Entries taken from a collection
+ + + +

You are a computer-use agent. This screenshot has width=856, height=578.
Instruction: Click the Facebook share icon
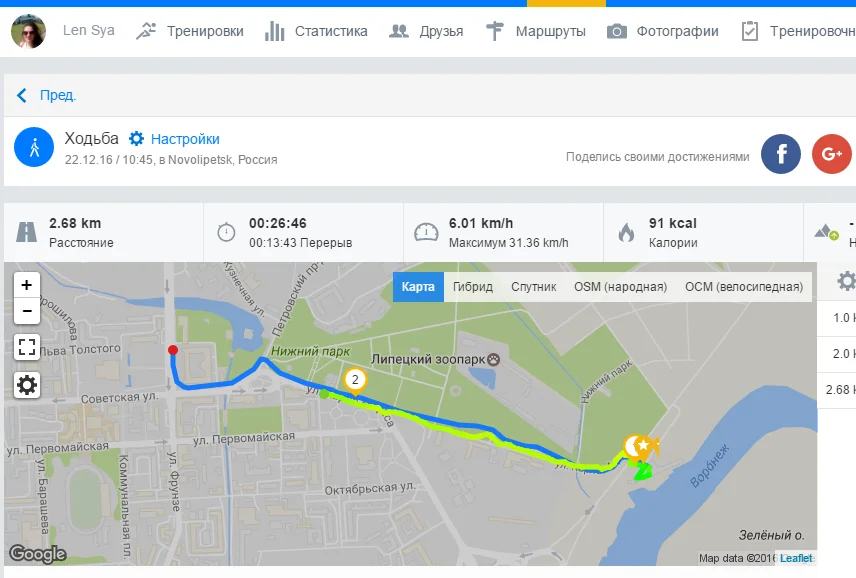click(x=781, y=154)
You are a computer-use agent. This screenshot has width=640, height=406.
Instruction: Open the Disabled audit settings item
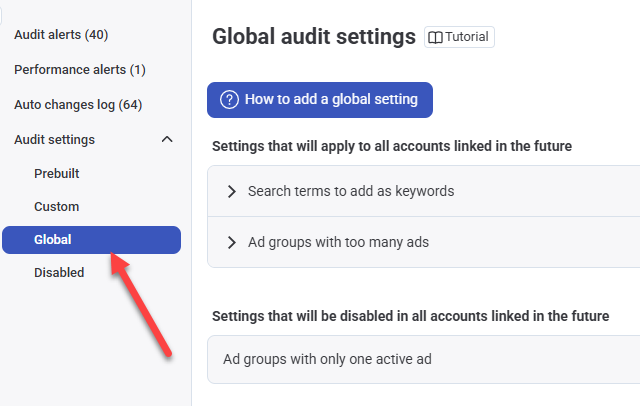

+ + + +

# TASK
Set down each entry above exactly as it appears. Omit the pictures.

# RESPONSE TO THE TASK
You are a computer-use agent. This screenshot has width=856, height=578.
Instruction: Click the Facebook share icon
click(x=781, y=154)
You are a computer-use agent. This screenshot has width=640, height=406.
Instruction: Open the Disabled audit settings item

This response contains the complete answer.